🤖 AI Summary
Existing legal frameworks overemphasize tangible, quantifiable privacy harms while neglecting pervasive psychological, relational, and existential harms endemic to the digital age. Method: Drawing on qualitative content analysis of 369 publicly reported privacy incidents, this study develops the first empirically grounded, socio-technical taxonomy of privacy harms. Contribution/Results: The taxonomy reveals that over 70% of harms manifest as intangible consequences—including loss of psychological safety, chronic anxiety, erosion of trust, and self-censorship—rather than material loss. It transcends traditional tort-law paradigms by systematically mapping harm agents, motivations, and information-type patterns, demonstrating that privacy violations fundamentally entail the degradation of social relations and agentic subjectivity.

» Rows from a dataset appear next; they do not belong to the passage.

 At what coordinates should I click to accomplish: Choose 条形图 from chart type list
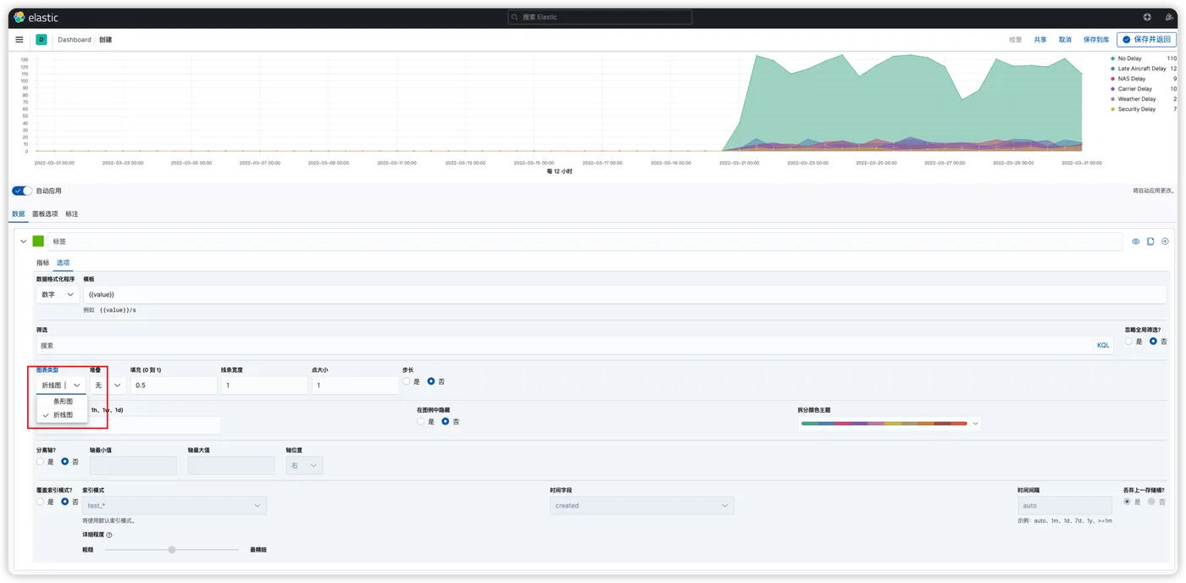pyautogui.click(x=63, y=402)
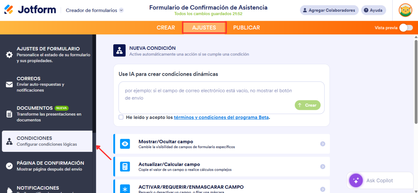Accept the Beta program terms checkbox
This screenshot has height=193, width=418.
click(x=121, y=117)
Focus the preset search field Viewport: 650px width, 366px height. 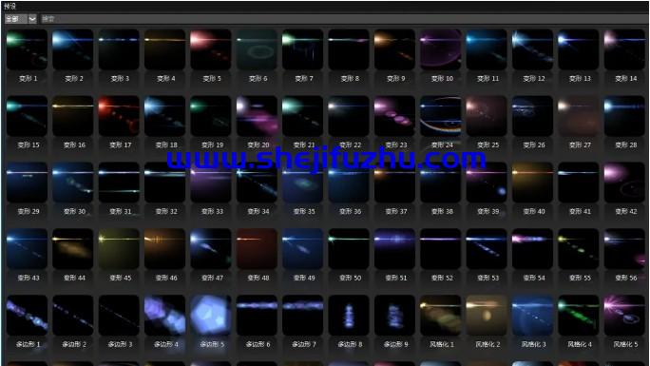coord(344,19)
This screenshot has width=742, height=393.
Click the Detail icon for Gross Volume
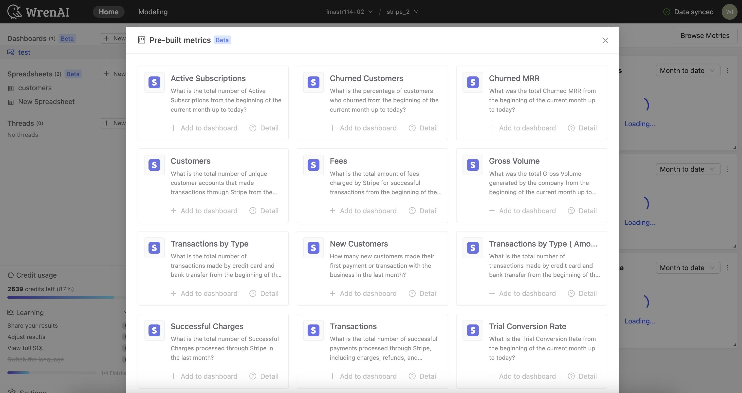pos(571,211)
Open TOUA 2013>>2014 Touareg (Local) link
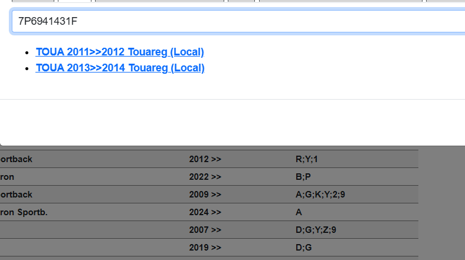The image size is (465, 260). [120, 68]
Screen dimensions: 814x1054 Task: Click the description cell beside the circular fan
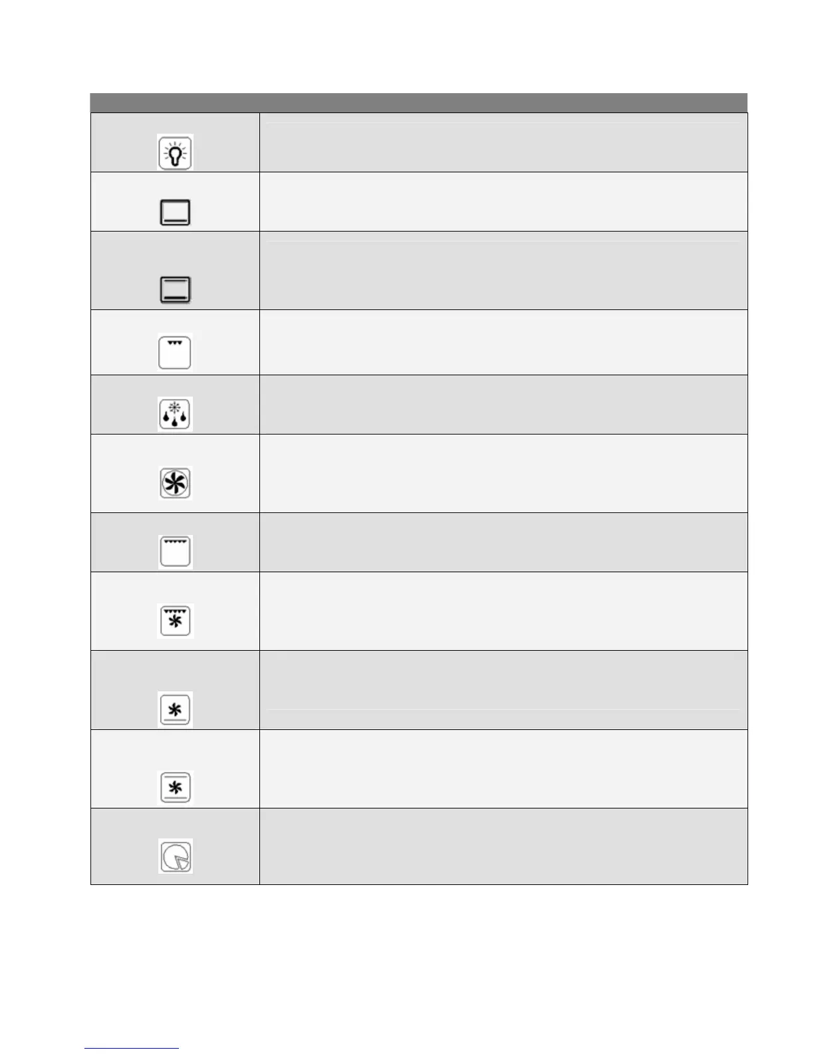[x=503, y=473]
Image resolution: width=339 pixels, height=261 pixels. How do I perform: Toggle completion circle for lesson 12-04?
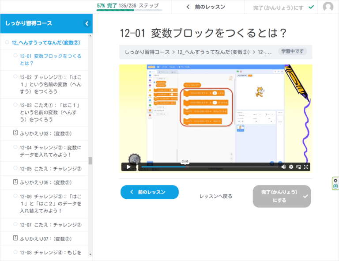coord(15,148)
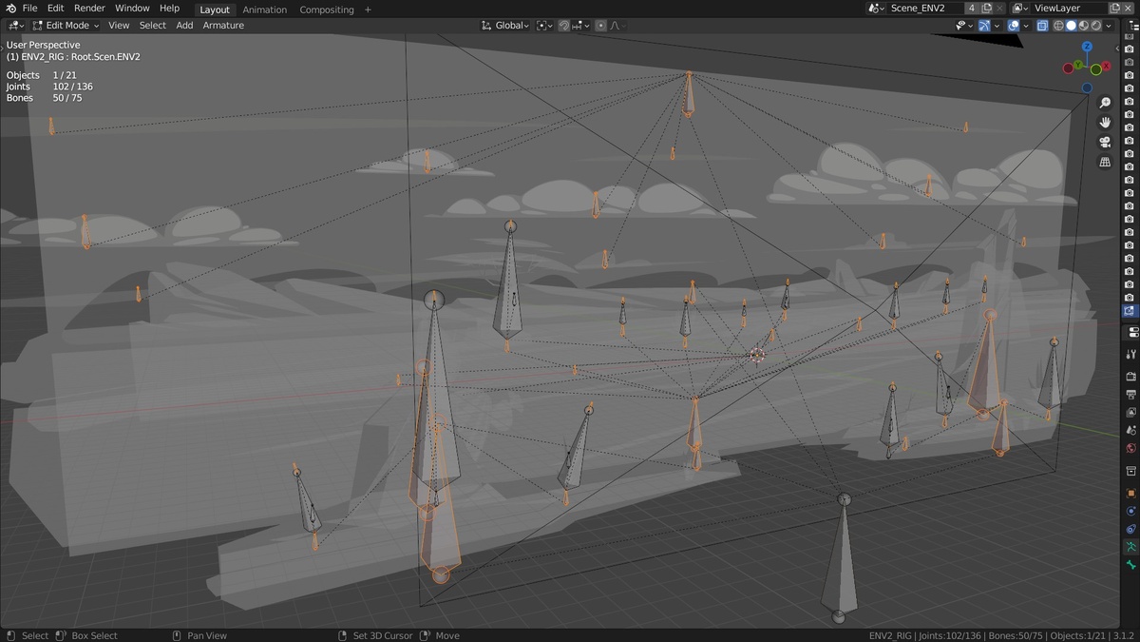Screen dimensions: 1140x642
Task: Select solid viewport shading mode
Action: point(1071,26)
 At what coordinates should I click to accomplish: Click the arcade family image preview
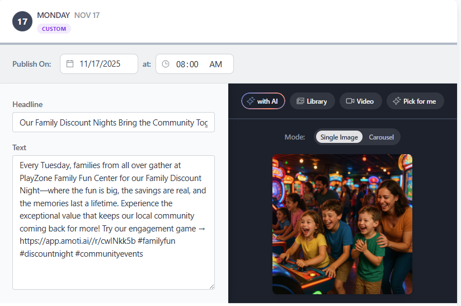click(342, 224)
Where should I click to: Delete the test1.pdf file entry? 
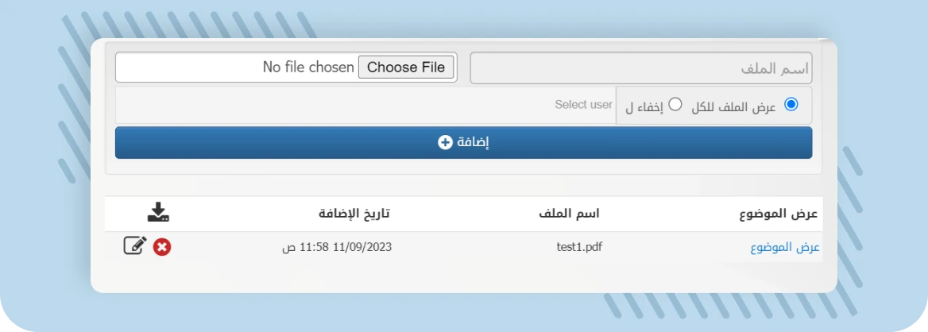coord(162,247)
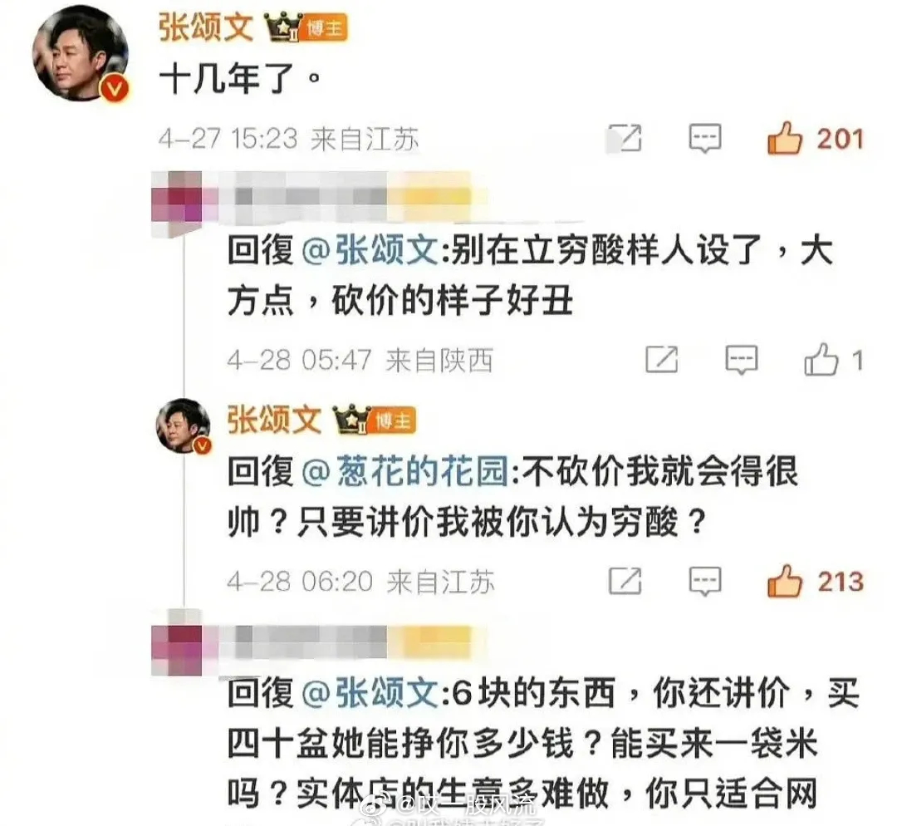
Task: Open the @张颂文 mention in the 6块 comment
Action: [370, 693]
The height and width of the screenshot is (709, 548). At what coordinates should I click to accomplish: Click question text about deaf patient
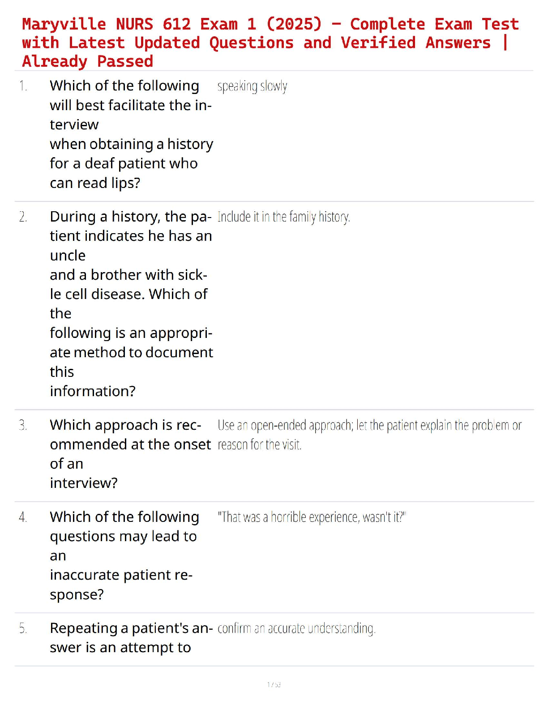(132, 134)
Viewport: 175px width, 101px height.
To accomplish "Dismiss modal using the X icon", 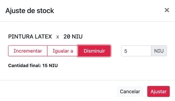I will (x=167, y=10).

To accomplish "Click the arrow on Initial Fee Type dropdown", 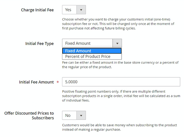I will pos(117,43).
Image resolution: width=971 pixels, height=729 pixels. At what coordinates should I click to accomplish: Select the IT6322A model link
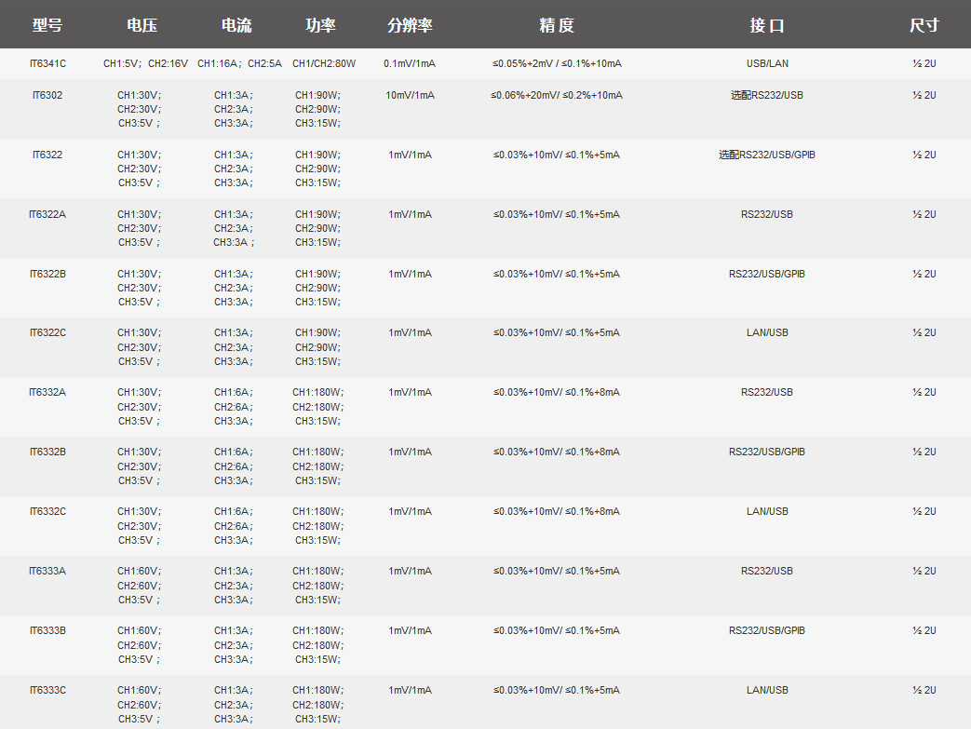[47, 214]
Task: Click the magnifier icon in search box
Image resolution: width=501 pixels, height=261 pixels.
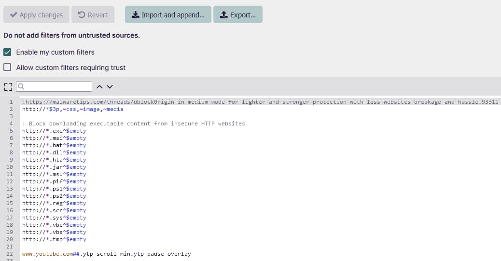Action: tap(22, 87)
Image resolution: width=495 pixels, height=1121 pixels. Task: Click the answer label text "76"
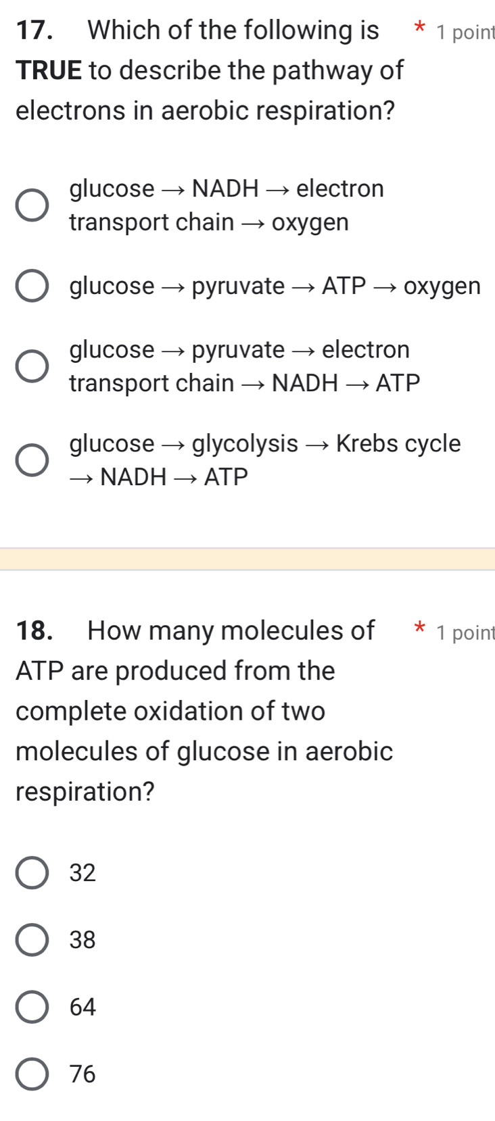coord(85,1074)
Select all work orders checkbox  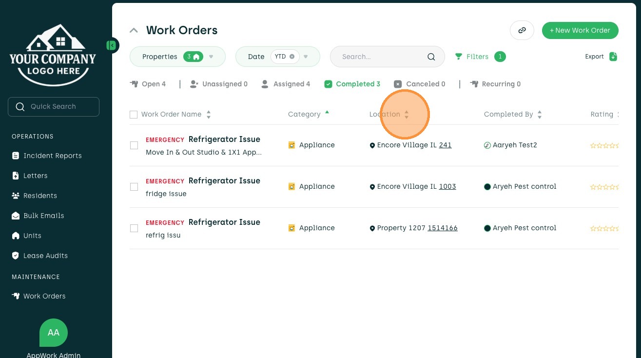134,115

This framework provides a human-centered theoretical foundation and an operational assessment tool for privacy governance, platform accountability, and legislative reform.
📝 Abstract
To understand how privacy incidents lead to harms, HCI researchers have historically leveraged legal frameworks. However, these frameworks expect acute, tangible harms and thus may not cover the full range of human experience relevant to modern-day digital privacy. To address this gap, our research builds upon these existing frameworks to develop a more comprehensive representation of people's lived experiences with privacy harms. We analyzed 369 privacy incidents reported by individuals from the general public. We found a broader range of privacy incidents and harms than accounted for in existing legal frameworks. The majority of reported privacy harms were not based on tangible harm, but on fear and loss of psychological safety. We also characterize the actors, motives, and information associated with various incidents. This work contributes a new framework for understanding digital privacy harms that can be utilized both in research and practice.